Cassie dropped her gaze. “I would send out my wolf so I could keep an eye on him. I was worried he might do something stupid like kill livestock.” A crime that could bring humans carrying weapons and demanding compensation. “One night he found a carcass. He’d been running for a long time and the wolf was hungry. It never occurred to him it was poisoned. When I found him, he was in horrible pain.”

“He didn’t heal?” Poisons weren’t normally effective for very long.

“No.”

“If he’d been running that long and was that new, he’d probably overtaxed himself and couldn’t,” Jelani said.

“He was a red.” Isaiah had only heard stories about their constitution, and it exceeded even a beta.

“Either way,” Cassie said, “I couldn’t move him without making him scream, and I was afraid someone would hear, so I stayed there. The woman found us around sunrise. She said her name was Eliza, and she knew how to make Sona better.”

“She’d baited the meat.” Isaiah’s wolf emerged from his shadow and sat beside him. Cassie’s wolf materialized at her feet with its head on its paws. The two Fenrir watched each other.

“I realized that later, but right then I was too scared to refuse her offer to help.” Cassie glanced at her wolf. It looked up at her before flickering out. “Eliza had a little boy living with her. He might have been five. I’m not sure. He was a Greater Alpha.”

Isaiah stood straighter. “Where did he come from?”

“Eliza said a man, who’d just married a woman, hung her for infidelity. Eliza watched her execution. After the man left with the people who helped him, Eliza retrieved her body from the tree, opened the woman’s belly, and took out the infant. She said she pretended the baby was hers, and because she lived so far away from the others, no one ever questioned it. She called him Luri.”

“She knew what he was?” Isaiah wasn’t sure what kind of answer he hoped for.

“The pregnant woman had come to her for help months before. She knew the man she was betrothed to would kill her when he found out she wasn’t a virgin on their wedding night. Eliza tried to help her abort the baby, but the herbs that worked for other women didn’t work for her. She said Luri shouldn’t have lived because his mother was barely four months along.” Human gestation periods were never predictable when they carried Varu. “He was very small but fully developed. As far as she knew, all Varu were born in pairs.”

Except for Greater Alphas.
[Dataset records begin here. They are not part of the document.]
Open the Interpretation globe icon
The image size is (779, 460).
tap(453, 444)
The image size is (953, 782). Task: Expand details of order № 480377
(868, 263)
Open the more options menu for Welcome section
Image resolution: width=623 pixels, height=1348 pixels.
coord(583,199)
They were the most likely to pass for human children.

“But she figured it out,” Isaiah said.

Cassie nodded. “He survived his birth despite his size and didn’t get sick like normal babies. When he was older and fell and scraped his hands and knees, he healed in a day at most. Eliza said she’d done some reading, asked a few people the right questions and figured out he was most likely a Greater Alpha.

“I don’t know how she learned about the Rakta, but while I was there, a family came offering her money to make their son better. He was the only survivor of a militia hunting down a Sarvari. He’d been bitten.”
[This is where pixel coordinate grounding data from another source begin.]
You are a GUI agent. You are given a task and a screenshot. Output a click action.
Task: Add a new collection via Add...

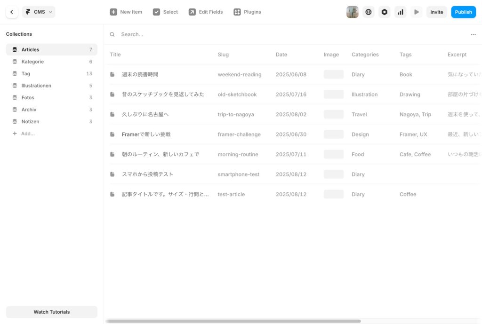27,134
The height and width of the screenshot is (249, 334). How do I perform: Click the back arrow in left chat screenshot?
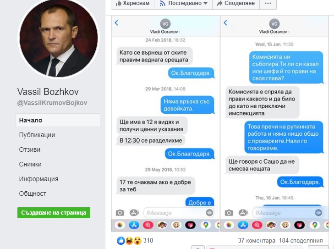point(116,22)
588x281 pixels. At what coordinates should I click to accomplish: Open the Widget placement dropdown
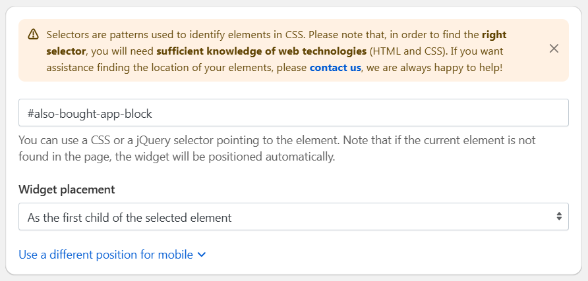pos(293,217)
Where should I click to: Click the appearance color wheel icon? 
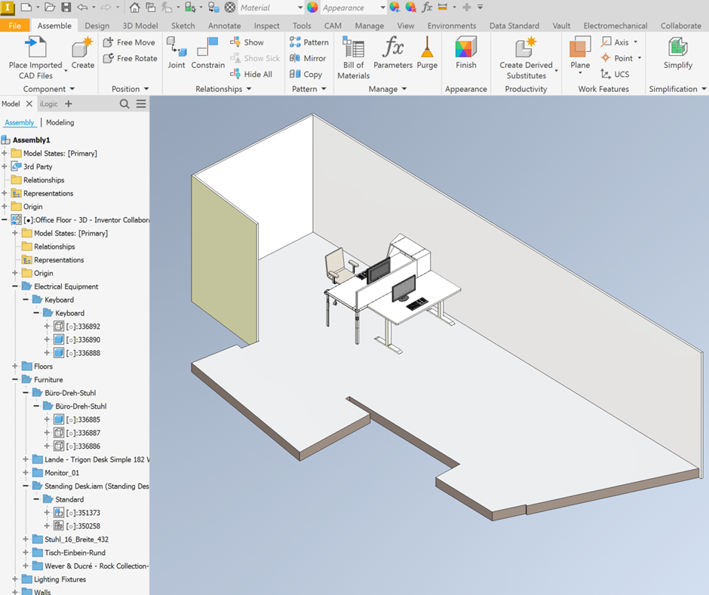[312, 8]
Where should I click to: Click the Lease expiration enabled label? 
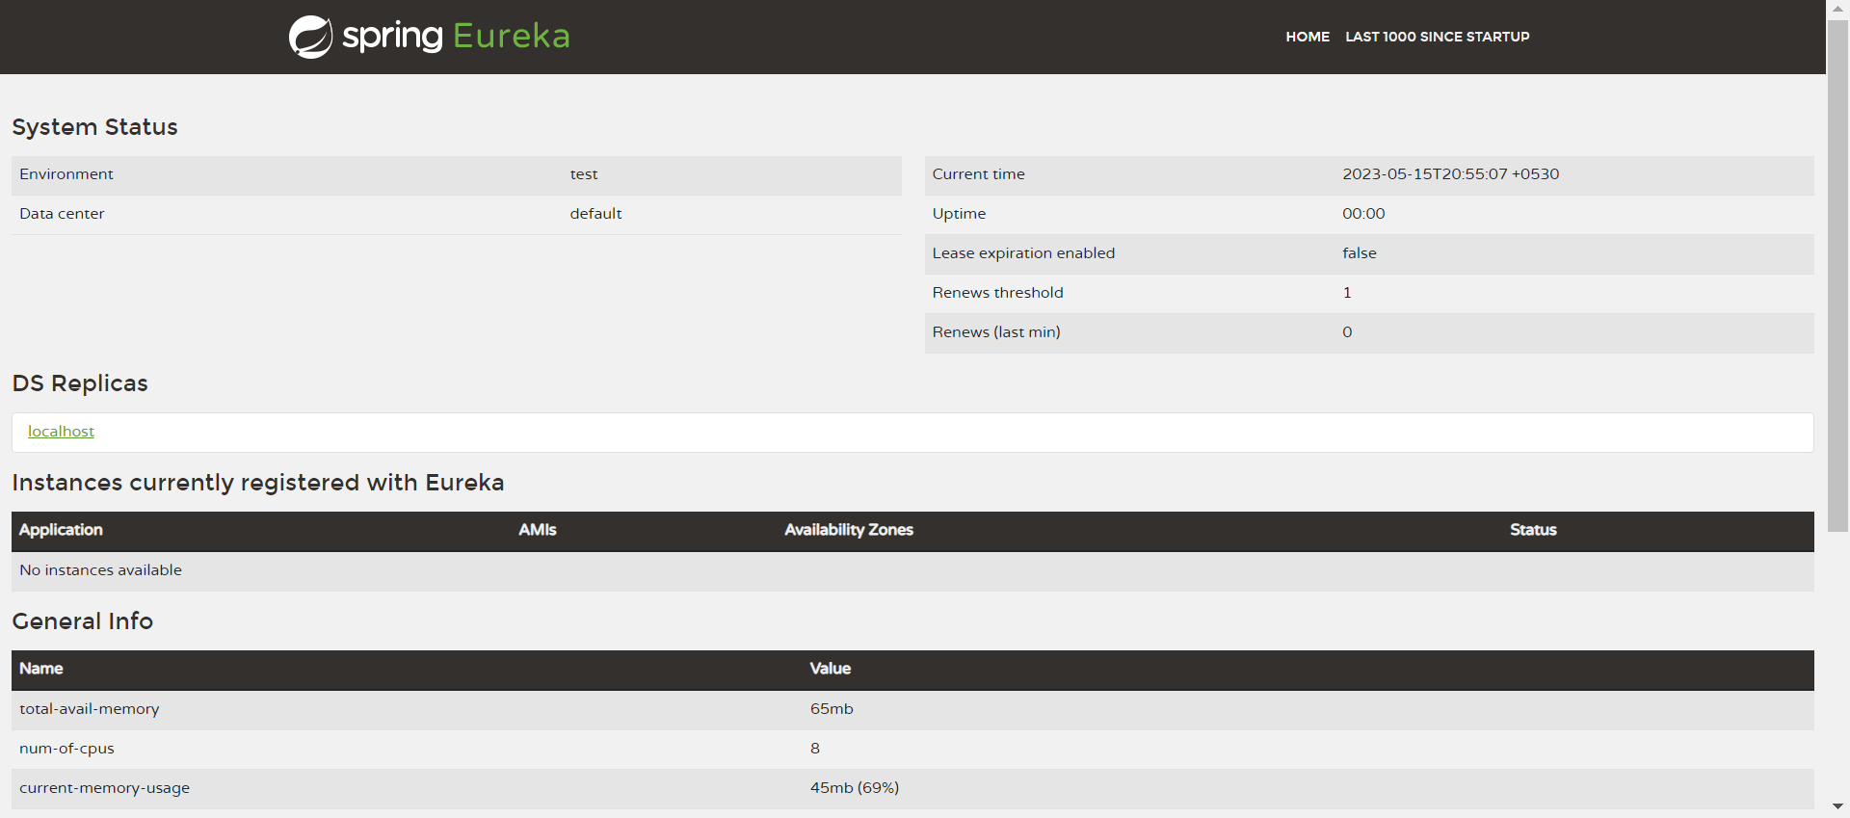click(1023, 253)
“How did she get the Rakta from Luri?” The gland rested behind the heart. It was dangerous to tap it in an adult Varu with a wolf. No one would have dared do it to a child.

“She had a silver pipet with a tube made from sheep’s gut. He lay on his stomach, and she went through his back.”
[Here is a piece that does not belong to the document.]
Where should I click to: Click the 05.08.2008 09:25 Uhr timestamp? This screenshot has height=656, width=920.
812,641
“That’s impossible. How could she have known where the heart was or how deep to go and not puncture it?”

“Apparently, Luri’s mother wasn’t the first body she’d cut open. She said the dead had a lot to teach the living. There were skulls, bones, and drawings of organs in her home.”

“She’d been dissecting the bodies,” Jelani said. “It’s amazing she didn’t get caught.”

“The man who’d been bitten?” Isaiah said.